The Catholics, it appeared, saw nothing at all abnormal about this unique cocktail of solemnity, reverence, and carousing. The Lourdes experience could, and did, encompass all of that.
Even though I was definitely sick with my PSC (that "tan" I sport in the photo of me above isn't because I've been vacationing in St. Bart's - it's jaundice) it dawned on me that I wasn't really sick in the context of Lourdes. I was able to walk. I was able to eat. I wasn't hooked up to an IV. Really, I was more healthy than ill.
I realized I needed to give thanks for this as well as asking the Virgin Mary's good vibes for the future which, if I was one of the lucky ones, would include a life-saving liver transplant.
After we checked into our hotel right beside the basilica, Franck hurried us back down to the river that flowed with of Holy Water right through the pilgrimage site. We had to participate in the evening prayer procession that looped around the basilica grounds.
As luck would have it (or maybe heavenly intervention seeing as we were in Lourdes after all) we found a group from the Diocèse of Dijon and joined them, walking behind the statue of the Virgin Mary they had brought from Dijon. We were each given a lit candle surrounded by a paper which had the Ava Maria and other prayers we needed to know written on the outside.
The ceremony was incredibly moving - not because I had suddenly converted to Catholicism, but because I was, for the first time, made truly aware that I was not alone in being humbled by the random arrow of sickness.
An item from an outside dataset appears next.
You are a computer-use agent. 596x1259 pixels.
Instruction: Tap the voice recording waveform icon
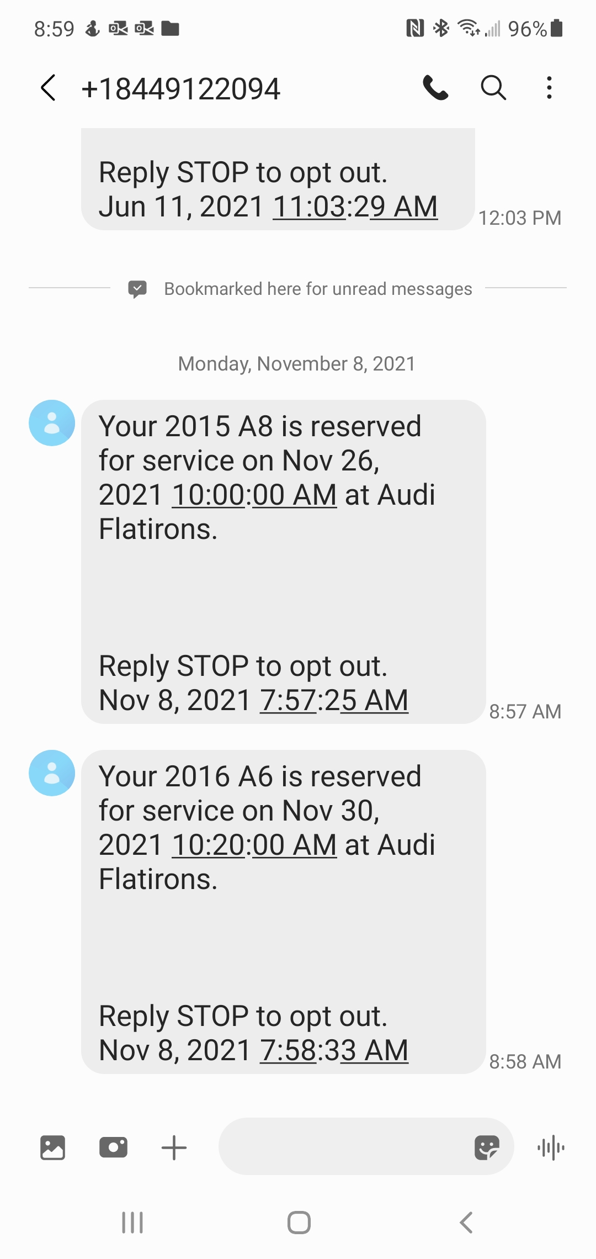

I was not the only one who had to come to terms with the new reality that to possibly survive my diagnosis I would need the help of so many other people - my doctors, my nurses, my friends, and family, and in my case a heroic liver donor. It was impossible to walk this path on my own. If the Virgin Mary wanted to help too, she was more than welcome.
I may have cried a little.
The evening ended in the cave (la grotte) where the Virgin made her first apparition to Bernadette and created a spring of fresh water that exploded from the dry earth, still supplying the holy water of Lourdes that pilgrims drink while they are there and carry home with them in countless bottles.
I lined up with all the other pilgrims and circimambulated the walls of the grotte, trailing my hand over the rock surface which was smooth and shiny from all the pilgrims that passed before me.
I was just one of so many fellow humans suffering and far from alone in asking for a miracle.
The next day we wandered around the inside and outside of the basicilica and marveled at the opulent design and detail of it all.
Then we filled up numerous bottles of water to take back for ourselves, to Franck's family and some of our Catholic friends.
Last but not least, we hit the shops, where there is Virgin Mary EVERYTHING and kitsch is de rigeur. I found the stores a hilarious counterpoint to the intensity and emotion of the night before.
Franck and I left Lourdes and enjoyed the afternoon driving around the Pyrenées before heading back to Burgundy, our car weighed down by rosaries, Virgin Mary statues adorned with glitter, and many, many, many bottles of holy water.
Since our pilgrimage, Franck feels that I am protected by Mary. You know what? As I hold one of the tiny bottles of Lourdes holy water that sits in my meditation corner, maybe I feel some peace in that too.